I also like it when the architect spec's the wrong sillcock, like a one made for masonry, and it's a metal building. And your boss the pipefitter didn't catch it, ordered everything off the print. Now it's rough time and it takes half a day to make it work.


----------



## TheMaster (Jun 12, 2009)

jjbex said:


> I also like it when the architect spec's the wrong sillcock, like a one made for masonry, and it's a metal building. And your boss the pipefitter didn't catch it, ordered everything off the print. Now it's rough time and it takes half a day to make it work.


 here you just take your prints to the supply house and drop them off...they do the take off and give you a quote.....if they miss somthing they give it to you........if you do all your business with them.


----------



## Protech (Sep 22, 2008)

Sounds like a great way to give bids away to your competitors.
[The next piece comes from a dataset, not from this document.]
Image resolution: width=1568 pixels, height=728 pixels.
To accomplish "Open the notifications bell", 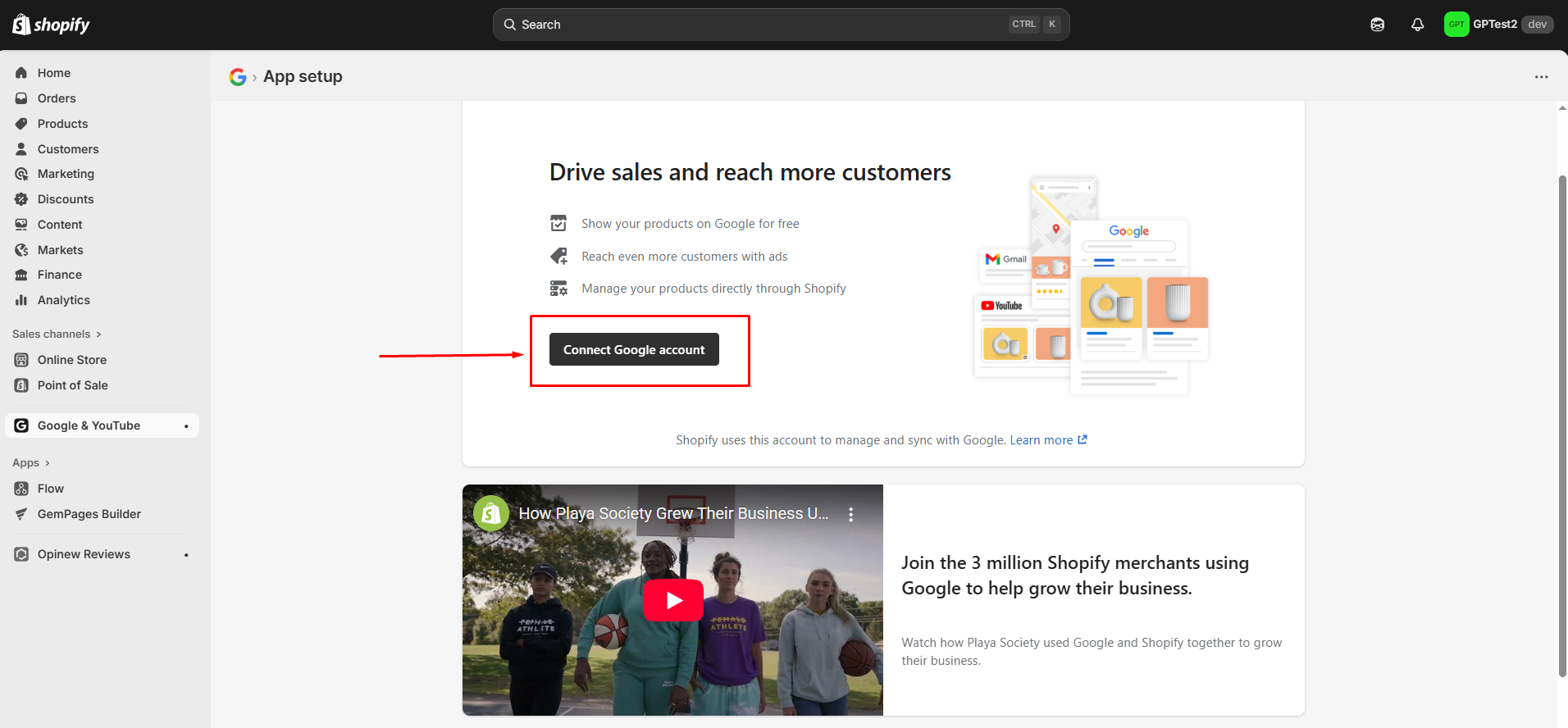I will [x=1417, y=25].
Here is a tip for ya. If you are getting quotes for a big job, throw all kinds of useless stuff in there with it. That way, when the counter guy gets a call from your competitors and gives away your take offs, they will be screwed.

Or just keep doing it your way:whistling2:


----------



## ILPlumber (Jun 17, 2008)

My takeoffs ALWAYS have false job names. ALWAYS.


----------



## TheMaster (Jun 12, 2009)

Protech said:


> Sounds like a great way to give bids away to your competitors.
> 
> Here is a tip for ya. If you are getting quotes for a big job, throw all kinds of useless stuff in there with it. That way, when the counter guy gets a call from your competitors and gives away your take offs, they will be screwed.
> 
> Or just keep doing it your way:whistling2:


I dont do new work....:whistling2:The jobs i'm talking about are public bid jobs...no big secrets.


----------



## Protech (Sep 22, 2008)

I've had the supplier volunteer the other guys takeoffs to me and I hadn't even given a job name. I started rattling of cast iron pipe and fittings and he just stopped me in the middle. He said "this is for the parking garage down town Lakeland that "x" and "x" are bidding on. Here I'll just give you their list and save us both some time." I was like "uhhhhh thanks". He simply volunteered the list just based off of what I was ordering. I didn't ask him or give a job name. That opened my eyes big time. 
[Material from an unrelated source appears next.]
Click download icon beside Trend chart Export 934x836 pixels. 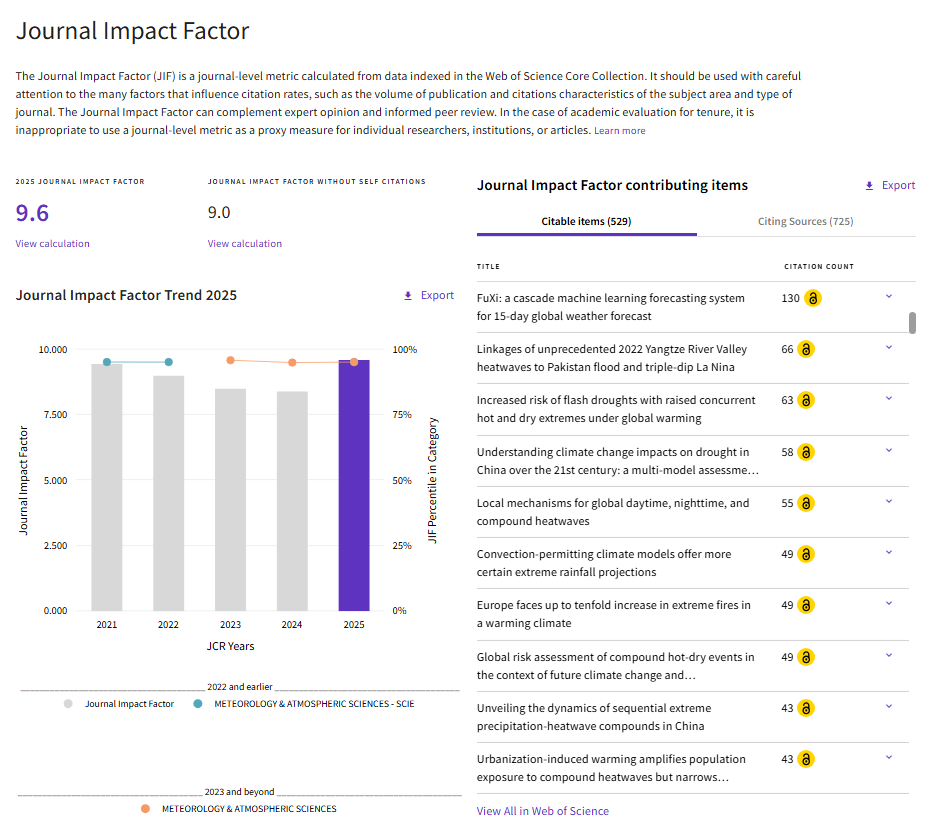coord(408,296)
From now on, I intentionally throw in extra stuff and/or break it up into 2 or 3 quotes done on separate days to throw them off. I know that if that had been my take off list that I got that day, I would have been livid!



ILPlumber said:


> My takeoffs ALWAYS have false job names. ALWAYS.


----------



## TheMaster (Jun 12, 2009)

Protech said:


> I've had the supplier volunteer the other guys takeoffs to me and I hadn't even given a job name. I started rattling of cast iron pipe and fittings and he just stopped me in the middle. He said "this is for the parking garage down town Lakeland that "x" and "x" are bidding on. Here I'll just give you their list and save us both some time." I was like "uhhhhh thanks". He simply volunteered the list just based off of what I was ordering. I didn't ask him or give a job name. That opened my eyes big time.
> 
> From now on, I intentionally throw in extra stuff and/or break it up into 2 or 3 quotes done on separate days to throw them off. I know that if that had been my take off list that I got that day, I would have been livid!


Here the salesman does the take off for the plumber......so yes if another plumber brings in the same set of plans the take off is going to be roughly the same....minus one guys particular preference on certain items. Its all spec'd out anyway in the plans. So it really was never the plumbers takeoff....the salesman did the take off and gave it to the plumber. Or thats how its done here. The list is not the important part.....its the price that salesman decides to give each of you that makes the difference. he may quote you 12,000 and then another plumber 10,000. But the material list isn't going to change from the same supply house for the same job unless one guy orders things special. Now I can understand you not wanting another plumber to know your bidding a job because he may learn your bidding practices but on large public jobs...its all public knowledge anyway.


----------



## ILPlumber (Jun 17, 2008)

Material prices vary wildly from contractor to contractor.

Wholesalers around here do takeoffs, but not mine. I can't trust $300,000 worth of material takeoff to a $15 an hour chic that doesn't know what an air-gap for a 1" 909 is. They just read the specs. Not much comprehension.

I takeoff everything personally. Things are already stressful enough. I don't need another thing to drive me to drinking/smoking.

The Master,

You rubbed me the wrong way out of the gate, but I gotta tell ya, I respect you as an equal on here.:thumbsup:


----------



## Proud Plumber (Sep 15, 2008)

Protech said:


> I've had the supplier volunteer the other guys takeoffs to me and I hadn't even given a job name. I started rattling of cast iron pipe and fittings and he just stopped me in the middle. He said "this is for the parking garage down town Lakeland that "x" and "x" are bidding on. Here I'll just give you their list and save us both some time." I was like "uhhhhh thanks". He simply volunteered the list just based off of what I was ordering. I didn't ask him or give a job name. That opened my eyes big time.
> 
> From now on, I intentionally throw in extra stuff and/or break it up into 2 or 3 quotes done on separate days to throw them off. I know that if that had been my take off list that I got that day, I would have been livid!


What is worse is that same supplier has an outside salesman who will go to the biggest of all of the bidders and tell him who he is bidding against, and cut him a better deal on the materials due to the large volumes of materials they buy and your bid can become a big waste of time.


----------



## TheMaster (Jun 12, 2009)

Proud Plumber said:


> What is worse is that same supplier has an outside salesman who will go to the biggest of all of the bidders and tell him who he is bidding against, and cut him a better deal on the materials due to the large volumes of materials they buy and your bid can become a big waste of time.


 I have a couple friends I party with that are salesmen from supply houses. i'm a small business with little profit to them. I do repair....supply houses usually do not cater to repair guys too much...thats not their bread and butter so to say. With that said,The sales guys have a favorite plumber...make no mistake about that and they also talk between supply houses......dont worry they know exactly what they are doing,or atleast some of them do.


----------